Not content with Frappucino obsessives alone, Starbucks is going after intense coffee snobs in Seattle and East Coasters who want a cheap cup of Joe in a New York minute.
The chain is rolling out two very different new store formats. ”Starbucks Reserve” stores will focus on small batch coffees from a flagship high-end Seattle roastery and tasting room. And in New York City, the chain is trying out a rapid-service, limited-menu “Starbucks Express” concept.
Starbucks—which has managed to present itself as both mass-market and high-end—is trying to steal customers at both ends, from fancy boutique roasters and from cheaper options such as Dunkin’ Donuts.
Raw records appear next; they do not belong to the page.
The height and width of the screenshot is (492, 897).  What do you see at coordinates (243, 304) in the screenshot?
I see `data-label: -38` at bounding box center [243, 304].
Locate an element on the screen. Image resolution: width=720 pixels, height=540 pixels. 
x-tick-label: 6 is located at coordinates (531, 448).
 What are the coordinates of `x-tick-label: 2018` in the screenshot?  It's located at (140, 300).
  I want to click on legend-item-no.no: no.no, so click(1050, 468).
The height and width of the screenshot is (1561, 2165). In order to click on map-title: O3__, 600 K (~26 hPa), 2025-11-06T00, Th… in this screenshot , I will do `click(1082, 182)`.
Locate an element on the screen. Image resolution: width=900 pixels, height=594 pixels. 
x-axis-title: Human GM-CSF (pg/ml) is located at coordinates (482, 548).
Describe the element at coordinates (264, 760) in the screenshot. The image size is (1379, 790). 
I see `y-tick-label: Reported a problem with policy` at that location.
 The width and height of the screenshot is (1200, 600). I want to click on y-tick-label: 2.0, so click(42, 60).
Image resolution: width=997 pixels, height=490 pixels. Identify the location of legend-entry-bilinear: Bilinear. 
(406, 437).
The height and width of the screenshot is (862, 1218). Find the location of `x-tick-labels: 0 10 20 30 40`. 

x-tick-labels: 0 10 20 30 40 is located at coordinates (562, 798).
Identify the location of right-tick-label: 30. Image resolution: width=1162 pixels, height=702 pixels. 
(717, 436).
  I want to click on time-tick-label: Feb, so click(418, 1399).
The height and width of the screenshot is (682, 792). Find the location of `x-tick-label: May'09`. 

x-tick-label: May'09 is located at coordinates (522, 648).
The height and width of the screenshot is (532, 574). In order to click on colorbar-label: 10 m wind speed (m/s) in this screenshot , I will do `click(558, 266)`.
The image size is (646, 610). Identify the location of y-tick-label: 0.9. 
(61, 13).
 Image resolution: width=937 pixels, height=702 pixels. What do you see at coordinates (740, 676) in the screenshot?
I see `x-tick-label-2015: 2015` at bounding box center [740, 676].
Starbucks is responding to two recent trends. The first is the rapid rise of specialty coffee roasters, most notably Stumptown, Intelligentsia, Counter Culture and Blue Bottle. These are what are known as “third wave” roasters, who focus intensely on the careful roasting and labor-intensive brewing of coffee, often sourced from a single farm. The language and culture of this world is more akin to that of wine than of commodity farming.
With roots in the food-focused US cities Portland, Chicago, Durham, and San Francisco, these roasters are getting very ambitious. Stumptown has powerful private equity backing, and Blue Bottle raised $45 million in venture capital at a valuation more commonly associated with rapidly growing tech startups. They’re opening cafes around the United States, delivering high end beans via mail, getting into tech offices, distributing to independent stores, and looking to disrupt Starbucks’ bottled coffee business.
To compete with these upstarts, Starbucks Reserve’s dedicated roastery, retail store, and tasting room in Seattle seeks to increase the chain’s ability to roast premium coffee in small batches. The company plans to open 100 new Starbucks Reserve stores around the world over the next five years.
It remains to be seen whether the sorts of customers that pay up for third-wave coffee will go to Starbucks for a pour-over. Speciality roasters often define themselves in opposition to Starbucks, and their devotees criticize its ubiquitous coffee as bitter and acrid, due to the pressures of high-volume and a perceived tendency to overroast the beans for consistency’s sake.
The second challenge for Starbucks comes from fast food competitors improving their coffee options. As anyone who’s tried to pick up a Starbucks pumpkin spice latte on the way to work knows, lines can build up during peak morning hours. Dunkin’ Donuts, McDonald’s, and other downmarket chains serve increasingly good coffee very rapidly and inexpensively, due in large part to a much more limited and less labor-intensive menu. They’ve settled squarely into the big market that exists between the corner deli and the upmarket cafe, and they’re looking to expand their reach.
Starbucks is aping their approach, in New York City at least, with Starbucks Express stores that will offer a more limited menu in order to better accomodate rushed commuters. The stores will open in early 2015, according to the company.